Closes the underlying datagram socket, releasing the associated file descriptor and ephemeral UDP port back to the operating system.

Historically this method only invoked DatagramSocket.disconnect(), which merely removes the peer association but keeps the socket (and therefore its file descriptor and ephemeral port) allocated until the JVM finaliser eventually reclaims it. Because RADIUS.shutdown() discards its RadiusConn reference right after calling this method, that behaviour leaked one FD / one ephemeral port per authentication attempt under load. The method is now an idempotent close, which is what every caller in the tree actually wants.

Throws:

IOException - if an io exception occurs.

authenticate

public Packet authenticate(String name,
                           String password)
                    throws IOException,
                           NoSuchAlgorithmException,
                           RejectException,
                           ChallengeException

Authenticates the username and password against the remote servers.

Parameters:

name - the username.

password - the password.

Returns:

the response packet.

Throws:

IOException - if there is a problem.

NoSuchAlgorithmException - if there is a problem.

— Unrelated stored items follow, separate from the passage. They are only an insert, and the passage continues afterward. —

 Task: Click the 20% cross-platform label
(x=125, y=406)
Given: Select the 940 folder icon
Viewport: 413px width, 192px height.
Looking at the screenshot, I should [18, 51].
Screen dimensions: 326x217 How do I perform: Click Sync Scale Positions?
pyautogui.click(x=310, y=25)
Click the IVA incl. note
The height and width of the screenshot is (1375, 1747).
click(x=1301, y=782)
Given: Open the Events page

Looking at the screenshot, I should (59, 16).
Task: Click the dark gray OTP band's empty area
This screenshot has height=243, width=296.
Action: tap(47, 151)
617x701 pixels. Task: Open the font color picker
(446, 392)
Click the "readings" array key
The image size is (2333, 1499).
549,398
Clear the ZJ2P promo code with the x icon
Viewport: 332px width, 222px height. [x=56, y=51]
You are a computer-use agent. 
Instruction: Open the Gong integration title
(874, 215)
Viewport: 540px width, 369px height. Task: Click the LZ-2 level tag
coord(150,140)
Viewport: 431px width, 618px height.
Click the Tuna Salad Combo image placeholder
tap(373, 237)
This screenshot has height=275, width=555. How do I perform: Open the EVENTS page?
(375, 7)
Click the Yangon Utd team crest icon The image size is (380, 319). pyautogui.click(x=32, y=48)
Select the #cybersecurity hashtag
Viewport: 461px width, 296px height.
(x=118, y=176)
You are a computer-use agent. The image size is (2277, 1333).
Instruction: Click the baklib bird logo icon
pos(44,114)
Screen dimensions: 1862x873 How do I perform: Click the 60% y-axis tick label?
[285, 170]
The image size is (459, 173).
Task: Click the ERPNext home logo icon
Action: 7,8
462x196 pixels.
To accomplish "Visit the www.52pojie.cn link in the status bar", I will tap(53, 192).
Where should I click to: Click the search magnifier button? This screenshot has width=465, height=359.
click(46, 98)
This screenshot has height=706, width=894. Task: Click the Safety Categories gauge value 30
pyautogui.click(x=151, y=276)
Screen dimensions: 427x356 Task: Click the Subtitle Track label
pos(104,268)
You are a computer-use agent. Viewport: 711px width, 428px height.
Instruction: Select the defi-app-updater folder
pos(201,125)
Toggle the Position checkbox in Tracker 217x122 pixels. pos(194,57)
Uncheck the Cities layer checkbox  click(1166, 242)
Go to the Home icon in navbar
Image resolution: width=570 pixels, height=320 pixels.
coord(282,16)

RejectException - if there is a problem.

ChallengeException - if there is a problem.

replyChallenge

public Packet replyChallenge(String name,
                             String password,
                             ChallengeException ce)
                      throws IOException,
                             NoSuchAlgorithmException,
                             RejectException,
                             ChallengeException

Sends an access-request to the server in response to a challenge request.

Parameters:

name - the username.

password - the password.

ce - the challenge exception providing access to the original challenge response.

Returns:

the response packet.

Throws:

IOException - if there is a problem.

NoSuchAlgorithmException - if there is a problem.

RejectException - if there is a problem.

ChallengeException - if there is a problem.